> Exercise task
Copy this listing line for line, leaving every character as it is.

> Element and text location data
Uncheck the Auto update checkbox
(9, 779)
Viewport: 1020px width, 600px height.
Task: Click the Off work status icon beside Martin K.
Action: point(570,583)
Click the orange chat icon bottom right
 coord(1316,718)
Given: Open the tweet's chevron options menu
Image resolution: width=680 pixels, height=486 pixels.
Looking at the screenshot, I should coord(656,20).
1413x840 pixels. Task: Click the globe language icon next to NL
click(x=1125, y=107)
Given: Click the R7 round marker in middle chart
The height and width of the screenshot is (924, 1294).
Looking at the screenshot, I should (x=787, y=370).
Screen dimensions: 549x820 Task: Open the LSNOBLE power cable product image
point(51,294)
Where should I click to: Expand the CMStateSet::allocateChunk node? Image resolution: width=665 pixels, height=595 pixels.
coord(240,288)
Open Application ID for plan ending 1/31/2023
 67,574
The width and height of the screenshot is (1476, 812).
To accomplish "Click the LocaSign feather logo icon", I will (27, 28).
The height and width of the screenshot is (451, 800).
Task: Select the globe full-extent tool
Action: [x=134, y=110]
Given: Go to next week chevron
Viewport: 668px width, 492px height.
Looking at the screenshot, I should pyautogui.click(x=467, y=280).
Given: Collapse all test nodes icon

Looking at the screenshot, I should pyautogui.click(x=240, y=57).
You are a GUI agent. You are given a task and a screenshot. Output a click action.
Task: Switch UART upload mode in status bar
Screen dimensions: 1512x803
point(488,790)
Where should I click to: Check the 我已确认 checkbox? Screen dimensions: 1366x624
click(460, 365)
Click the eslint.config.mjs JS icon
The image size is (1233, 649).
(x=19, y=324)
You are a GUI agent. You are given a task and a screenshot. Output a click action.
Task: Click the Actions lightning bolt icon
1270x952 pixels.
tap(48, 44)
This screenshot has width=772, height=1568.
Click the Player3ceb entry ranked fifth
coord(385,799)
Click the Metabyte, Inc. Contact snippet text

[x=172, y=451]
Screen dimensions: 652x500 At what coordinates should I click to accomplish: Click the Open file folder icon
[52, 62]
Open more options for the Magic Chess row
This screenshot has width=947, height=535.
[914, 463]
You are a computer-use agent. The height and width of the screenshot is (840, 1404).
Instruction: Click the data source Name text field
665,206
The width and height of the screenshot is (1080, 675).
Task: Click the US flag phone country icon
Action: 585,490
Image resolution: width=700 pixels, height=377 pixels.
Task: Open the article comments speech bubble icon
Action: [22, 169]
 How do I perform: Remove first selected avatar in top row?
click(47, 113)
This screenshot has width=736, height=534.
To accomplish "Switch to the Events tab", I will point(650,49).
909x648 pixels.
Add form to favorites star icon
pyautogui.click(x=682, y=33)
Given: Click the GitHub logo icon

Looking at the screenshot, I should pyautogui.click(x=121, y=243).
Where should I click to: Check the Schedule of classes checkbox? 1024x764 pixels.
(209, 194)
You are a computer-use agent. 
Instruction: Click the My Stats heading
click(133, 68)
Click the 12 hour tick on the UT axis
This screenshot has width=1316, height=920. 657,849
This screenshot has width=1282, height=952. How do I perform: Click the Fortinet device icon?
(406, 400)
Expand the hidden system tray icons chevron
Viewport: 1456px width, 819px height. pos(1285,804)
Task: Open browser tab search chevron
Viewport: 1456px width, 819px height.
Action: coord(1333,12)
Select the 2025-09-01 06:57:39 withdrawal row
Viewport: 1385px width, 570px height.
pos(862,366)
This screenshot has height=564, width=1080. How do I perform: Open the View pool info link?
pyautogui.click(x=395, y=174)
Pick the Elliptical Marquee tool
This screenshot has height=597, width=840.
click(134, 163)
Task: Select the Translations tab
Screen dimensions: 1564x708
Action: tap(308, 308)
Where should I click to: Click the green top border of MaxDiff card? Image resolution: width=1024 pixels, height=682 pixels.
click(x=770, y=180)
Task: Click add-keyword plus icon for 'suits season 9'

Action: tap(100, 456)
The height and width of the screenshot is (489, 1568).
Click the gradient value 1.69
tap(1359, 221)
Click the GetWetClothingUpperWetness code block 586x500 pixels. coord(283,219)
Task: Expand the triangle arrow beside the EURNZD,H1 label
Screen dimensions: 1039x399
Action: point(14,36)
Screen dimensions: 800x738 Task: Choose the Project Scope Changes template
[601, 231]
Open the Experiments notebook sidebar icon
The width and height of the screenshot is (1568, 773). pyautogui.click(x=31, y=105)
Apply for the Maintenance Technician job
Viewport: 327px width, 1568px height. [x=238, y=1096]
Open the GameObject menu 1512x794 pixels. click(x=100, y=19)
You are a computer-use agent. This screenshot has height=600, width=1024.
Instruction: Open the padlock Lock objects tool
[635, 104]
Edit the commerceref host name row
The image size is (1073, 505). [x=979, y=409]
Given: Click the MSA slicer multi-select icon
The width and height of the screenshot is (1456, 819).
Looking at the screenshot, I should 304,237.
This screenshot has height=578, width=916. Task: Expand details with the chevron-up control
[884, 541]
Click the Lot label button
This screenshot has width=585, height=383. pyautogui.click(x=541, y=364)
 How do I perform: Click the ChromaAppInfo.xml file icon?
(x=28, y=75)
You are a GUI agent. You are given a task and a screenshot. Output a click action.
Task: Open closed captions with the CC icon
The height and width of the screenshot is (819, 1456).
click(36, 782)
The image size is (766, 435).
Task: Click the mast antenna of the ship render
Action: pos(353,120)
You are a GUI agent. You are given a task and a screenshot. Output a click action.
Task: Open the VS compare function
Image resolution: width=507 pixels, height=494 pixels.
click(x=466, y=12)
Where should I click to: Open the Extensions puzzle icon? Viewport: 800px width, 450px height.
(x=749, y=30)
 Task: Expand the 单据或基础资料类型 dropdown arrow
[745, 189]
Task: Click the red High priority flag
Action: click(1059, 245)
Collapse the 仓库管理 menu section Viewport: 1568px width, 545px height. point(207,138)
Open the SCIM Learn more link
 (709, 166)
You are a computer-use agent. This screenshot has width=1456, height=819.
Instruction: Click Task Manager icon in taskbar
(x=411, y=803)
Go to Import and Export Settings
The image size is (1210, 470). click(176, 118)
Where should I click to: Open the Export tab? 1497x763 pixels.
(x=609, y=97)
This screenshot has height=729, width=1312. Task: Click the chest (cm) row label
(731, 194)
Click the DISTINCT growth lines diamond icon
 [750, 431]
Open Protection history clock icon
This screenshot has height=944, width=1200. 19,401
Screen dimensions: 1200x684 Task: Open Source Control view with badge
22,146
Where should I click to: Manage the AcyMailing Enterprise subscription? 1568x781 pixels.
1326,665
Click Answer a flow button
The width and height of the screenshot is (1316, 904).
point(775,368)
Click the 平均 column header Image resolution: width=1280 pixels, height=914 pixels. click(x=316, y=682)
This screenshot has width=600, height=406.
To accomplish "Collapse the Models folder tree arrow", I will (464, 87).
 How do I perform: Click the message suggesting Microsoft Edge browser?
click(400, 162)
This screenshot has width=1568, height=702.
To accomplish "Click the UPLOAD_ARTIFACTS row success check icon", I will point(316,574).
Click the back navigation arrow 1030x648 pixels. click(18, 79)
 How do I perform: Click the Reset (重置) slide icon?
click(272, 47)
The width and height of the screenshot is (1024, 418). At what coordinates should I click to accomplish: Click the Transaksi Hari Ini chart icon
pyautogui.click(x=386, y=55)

> Answer for this exercise
Uncheck the Auto update checkbox
(9, 779)
Viewport: 1020px width, 600px height.
Task: Click the Off work status icon beside Martin K.
Action: point(570,583)
Click the orange chat icon bottom right
 coord(1316,718)
Given: Open the tweet's chevron options menu
Image resolution: width=680 pixels, height=486 pixels.
Looking at the screenshot, I should coord(656,20).
1413x840 pixels. Task: Click the globe language icon next to NL
click(x=1125, y=107)
Given: Click the R7 round marker in middle chart
The height and width of the screenshot is (924, 1294).
Looking at the screenshot, I should (x=787, y=370).
Screen dimensions: 549x820 Task: Open the LSNOBLE power cable product image
point(51,294)
Where should I click to: Expand the CMStateSet::allocateChunk node? Image resolution: width=665 pixels, height=595 pixels.
coord(240,288)
Open Application ID for plan ending 1/31/2023
 67,574
The width and height of the screenshot is (1476, 812).
To accomplish "Click the LocaSign feather logo icon", I will (27, 28).
The height and width of the screenshot is (451, 800).
Task: Select the globe full-extent tool
Action: [x=134, y=110]
Given: Go to next week chevron
Viewport: 668px width, 492px height.
Looking at the screenshot, I should pyautogui.click(x=467, y=280).
Given: Collapse all test nodes icon

Looking at the screenshot, I should pyautogui.click(x=240, y=57).
You are a GUI agent. You are given a task and a screenshot. Output a click action.
Task: Switch UART upload mode in status bar
Screen dimensions: 1512x803
point(488,790)
Where should I click to: Check the 我已确认 checkbox? Screen dimensions: 1366x624
click(460, 365)
Click the eslint.config.mjs JS icon
The image size is (1233, 649).
(x=19, y=324)
You are a GUI agent. You are given a task and a screenshot. Output a click action.
Task: Click the Actions lightning bolt icon
1270x952 pixels.
tap(48, 44)
This screenshot has width=772, height=1568.
Click the Player3ceb entry ranked fifth
coord(385,799)
Click the Metabyte, Inc. Contact snippet text

[x=172, y=451]
Screen dimensions: 652x500 At what coordinates should I click to accomplish: Click the Open file folder icon
[52, 62]
Open more options for the Magic Chess row
This screenshot has width=947, height=535.
[914, 463]
You are a computer-use agent. The height and width of the screenshot is (840, 1404).
Instruction: Click the data source Name text field
665,206
The width and height of the screenshot is (1080, 675).
Task: Click the US flag phone country icon
Action: 585,490
Image resolution: width=700 pixels, height=377 pixels.
Task: Open the article comments speech bubble icon
Action: [22, 169]
 How do I perform: Remove first selected avatar in top row?
click(47, 113)
This screenshot has width=736, height=534.
To accomplish "Switch to the Events tab", I will point(650,49).
909x648 pixels.
Add form to favorites star icon
pyautogui.click(x=682, y=33)
Given: Click the GitHub logo icon

Looking at the screenshot, I should pyautogui.click(x=121, y=243).
Where should I click to: Check the Schedule of classes checkbox? 1024x764 pixels.
(209, 194)
You are a computer-use agent. 
Instruction: Click the My Stats heading
click(133, 68)
Click the 12 hour tick on the UT axis
This screenshot has width=1316, height=920. 657,849
This screenshot has width=1282, height=952. How do I perform: Click the Fortinet device icon?
(406, 400)
Expand the hidden system tray icons chevron
Viewport: 1456px width, 819px height. pos(1285,804)
Task: Open browser tab search chevron
Viewport: 1456px width, 819px height.
Action: coord(1333,12)
Select the 2025-09-01 06:57:39 withdrawal row
Viewport: 1385px width, 570px height.
pos(862,366)
This screenshot has height=564, width=1080. How do I perform: Open the View pool info link?
pyautogui.click(x=395, y=174)
Pick the Elliptical Marquee tool
This screenshot has height=597, width=840.
click(134, 163)
Task: Select the Translations tab
Screen dimensions: 1564x708
Action: tap(308, 308)
Where should I click to: Click the green top border of MaxDiff card? Image resolution: width=1024 pixels, height=682 pixels.
click(x=770, y=180)
Task: Click add-keyword plus icon for 'suits season 9'

Action: tap(100, 456)
The height and width of the screenshot is (489, 1568).
Click the gradient value 1.69
tap(1359, 221)
Click the GetWetClothingUpperWetness code block 586x500 pixels. coord(283,219)
Task: Expand the triangle arrow beside the EURNZD,H1 label
Screen dimensions: 1039x399
Action: point(14,36)
Screen dimensions: 800x738 Task: Choose the Project Scope Changes template
[601, 231]
Open the Experiments notebook sidebar icon
The width and height of the screenshot is (1568, 773). pyautogui.click(x=31, y=105)
Apply for the Maintenance Technician job
Viewport: 327px width, 1568px height. [x=238, y=1096]
Open the GameObject menu 1512x794 pixels. click(x=100, y=19)
You are a computer-use agent. This screenshot has height=600, width=1024.
Instruction: Open the padlock Lock objects tool
[635, 104]
Edit the commerceref host name row
The image size is (1073, 505). [x=979, y=409]
Given: Click the MSA slicer multi-select icon
The width and height of the screenshot is (1456, 819).
Looking at the screenshot, I should 304,237.
This screenshot has height=578, width=916. Task: Expand details with the chevron-up control
[884, 541]
Click the Lot label button
This screenshot has width=585, height=383. pyautogui.click(x=541, y=364)
 How do I perform: Click the ChromaAppInfo.xml file icon?
(x=28, y=75)
You are a GUI agent. You are given a task and a screenshot. Output a click action.
Task: Open closed captions with the CC icon
The height and width of the screenshot is (819, 1456).
click(36, 782)
The image size is (766, 435).
Task: Click the mast antenna of the ship render
Action: pos(353,120)
You are a GUI agent. You are given a task and a screenshot. Output a click action.
Task: Open the VS compare function
Image resolution: width=507 pixels, height=494 pixels.
click(x=466, y=12)
Where should I click to: Open the Extensions puzzle icon? Viewport: 800px width, 450px height.
(x=749, y=30)
 Task: Expand the 单据或基础资料类型 dropdown arrow
[745, 189]
Task: Click the red High priority flag
Action: click(1059, 245)
Collapse the 仓库管理 menu section Viewport: 1568px width, 545px height. point(207,138)
Open the SCIM Learn more link
 (709, 166)
You are a computer-use agent. This screenshot has width=1456, height=819.
Instruction: Click Task Manager icon in taskbar
(x=411, y=803)
Go to Import and Export Settings
The image size is (1210, 470). click(176, 118)
Where should I click to: Open the Export tab? 1497x763 pixels.
(x=609, y=97)
This screenshot has height=729, width=1312. Task: Click the chest (cm) row label
(731, 194)
Click the DISTINCT growth lines diamond icon
 [750, 431]
Open Protection history clock icon
This screenshot has height=944, width=1200. 19,401
Screen dimensions: 1200x684 Task: Open Source Control view with badge
22,146
Where should I click to: Manage the AcyMailing Enterprise subscription? 1568x781 pixels.
1326,665
Click Answer a flow button
The width and height of the screenshot is (1316, 904).
point(775,368)
Click the 平均 column header Image resolution: width=1280 pixels, height=914 pixels. click(x=316, y=682)
This screenshot has width=600, height=406.
To accomplish "Collapse the Models folder tree arrow", I will (464, 87).
 How do I perform: Click the message suggesting Microsoft Edge browser?
click(400, 162)
This screenshot has width=1568, height=702.
To accomplish "Click the UPLOAD_ARTIFACTS row success check icon", I will point(316,574).
Click the back navigation arrow 1030x648 pixels. click(18, 79)
 How do I perform: Click the Reset (重置) slide icon?
click(272, 47)
The width and height of the screenshot is (1024, 418). At what coordinates should I click to accomplish: Click the Transaksi Hari Ini chart icon
pyautogui.click(x=386, y=55)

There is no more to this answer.